Although we’ve specifically mentioned anticorruption layers in the context of protecting code from changing external dependencies, it’s also possible to do the same to your own code. In essence, logical layering and the encapsulation of functionality within each layer is providing an anticorruption effect to its client neighbor layer.

Internal anticorruption layers are effective when dealing with areas of the application that are in a steady state of change. If a piece of your application is regularly modified, and you’re seeing ripple effects of those modifications, consider implementing an anticorruption layer to lessen the burden of change on the developers. By creating seams, the anticorruption layer can significantly reduce the impact of the ripples induced by changes.

By segmenting code-behind interfaces, you’re also creating another useful effect: seams. Seams are locations in the code where clearly defined decoupling has occurred. An application with interfaces and interface-based design helping to create logical layers will have seams at this point of decoupling. Calling, or client, code that only references the interfaces (contracts) with its neighboring logical layers is decoupled and has an observable seam. See figure 8.3.

Figure 8.3. A seam is the interface that one logical layer uses to communicate with another.

Seams provide you with a couple of benefits. The first takes you back to the discussions on automated testing in chapter 4. In that chapter (specifically, section 4.3.2), we mentioned interaction testing.

As a quick refresher, interaction tests are those that verify the interactions with other dependencies that occur within the method under test. Strong logical layers, and their associated seams, can more easily enable interaction testing. Because all the dependencies for a method will have been created to comply with defined interface contracts, you’re able to generate mock objects that can take the place of the required dependencies. Being able to do this is one key to effectively and efficiently testing code in isolation.

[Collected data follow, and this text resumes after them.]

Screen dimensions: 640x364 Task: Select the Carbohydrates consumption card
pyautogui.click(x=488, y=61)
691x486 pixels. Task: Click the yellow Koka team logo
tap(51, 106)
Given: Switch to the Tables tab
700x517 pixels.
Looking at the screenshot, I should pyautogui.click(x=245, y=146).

The second benefit that you’ll quickly realize when refactoring a brownfield application is reversibility. As you’ll see later in this chapter, you’ll be able to first put existing code behind a seam. After that’s completed, the next step in your refactoring may be to rework the code that was just moved. Sometimes on brownfield applications the easiest way to do this is to start fresh. Because everything is decoupled due to the use of the newly created interface contract, it’s easy to implement a new concrete class that can contain your refactored or rewritten code. Because it’s in its own new class, and it must conform to the declared interface contract, you’re able to do this work in complete isolation.


One man’s seam...

Some of you may be familiar with Michael Feathers’ definition of a seam in his book Working Effectively with Legacy Code. He defines a seam as “a place where you can alter behavior in your program without editing in that place.” When we talk of seams, it’s using Feathers’ definition of object seams. That is, we can alter the behavior of the program by providing an alternate implementation of the interface we’ve used to define the seam. As he mentions, seams are extremely useful for testing, which is one of the reasons for creating them.

Feathers’ definition is more general because it includes other methods where behavior can be altered, such as with preprocessor macros and the Java linker. In the .NET world, these aren’t nearly as common as object seams.

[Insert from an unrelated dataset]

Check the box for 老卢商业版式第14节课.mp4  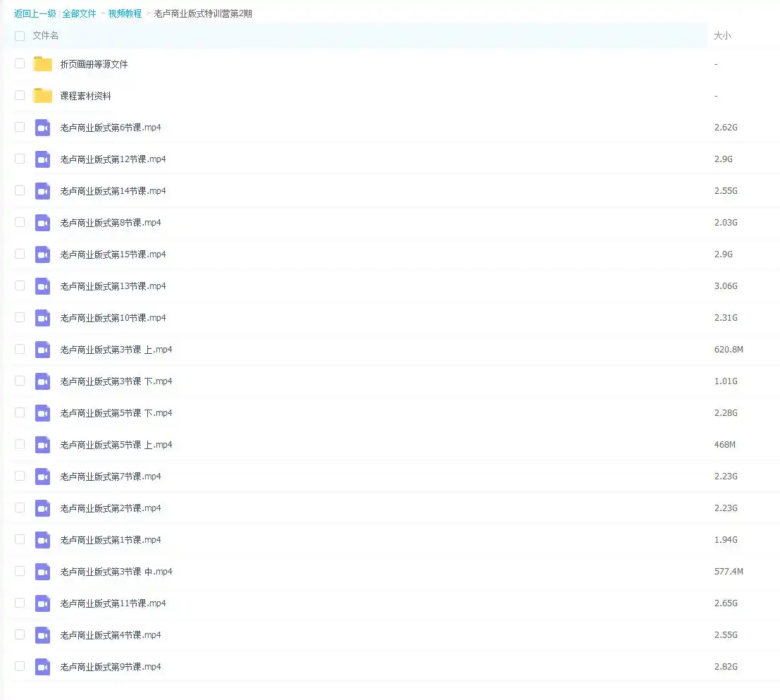pyautogui.click(x=20, y=190)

Having that isolation can be extremely important in providing developers with the ability to create code that’s fully tested and verified before they reverse out the existing code with their new implementation. At that point, reversing the existing code becomes a relatively trivial process. The only thing that requires changing in the client code is how the appropriate class meeting the constraints of the interface is “newed up” (how a concrete class implementing the interface is created). If your code is nicely decoupled and using an inversion of control container (which we cover in chapter 9), changing that client code will probably require modifications only in one central spot.

The combination of interface-based design, logical layers, and seams will provide that ability to completely isolate code from different parts of the application. This isolation makes modifying existing code without creating application-wide ripple effects much easier.

Although seams and interface-based design can cleanly isolate segments of your code from each other, there usually are other pieces of functionality that need to cross those seams. Because these components, or modules, cross one or more of the seams that you’ve created in your application, they tend to be best represented as vertically aligned layers. We’ll discuss those now.

8.5. Vertical layers

Until now, we’ve talked about logical layers as horizontal concerns within the codebase. Those horizontal concerns perform some functionality specific to a particular tier. For example, consider a layer that prepares objects for serialization across a network to the business logic tier. This layer is a special-purpose layer within the presentation tier.

By contrast, a vertical concern is one that spans more than one tier. Logging has been mentioned as one example. Others include security checks, error checking, performance monitoring, and transactions. All these concerns are applicable across many, if not all, of the horizontal layers that you’d create. That is, logging is an action that could occur at the UI level, in a services layer, in the data access layer, and in the domain model.

Figure 8.4 depicts an architecture with both horizontal and vertical layers. The horizontal layers are color-coded by physical tier.

Figure 8.4. A vertical layer (along the left) will span several, sometimes all, horizontal layers. In this example, the physical tiers are grouped by color.

Because of the vertical nature of these concerns, it’s hard to fit them into the layering metaphor. But layers are very much a part of the vernacular in software design, so we’ll shunt aside our misgivings.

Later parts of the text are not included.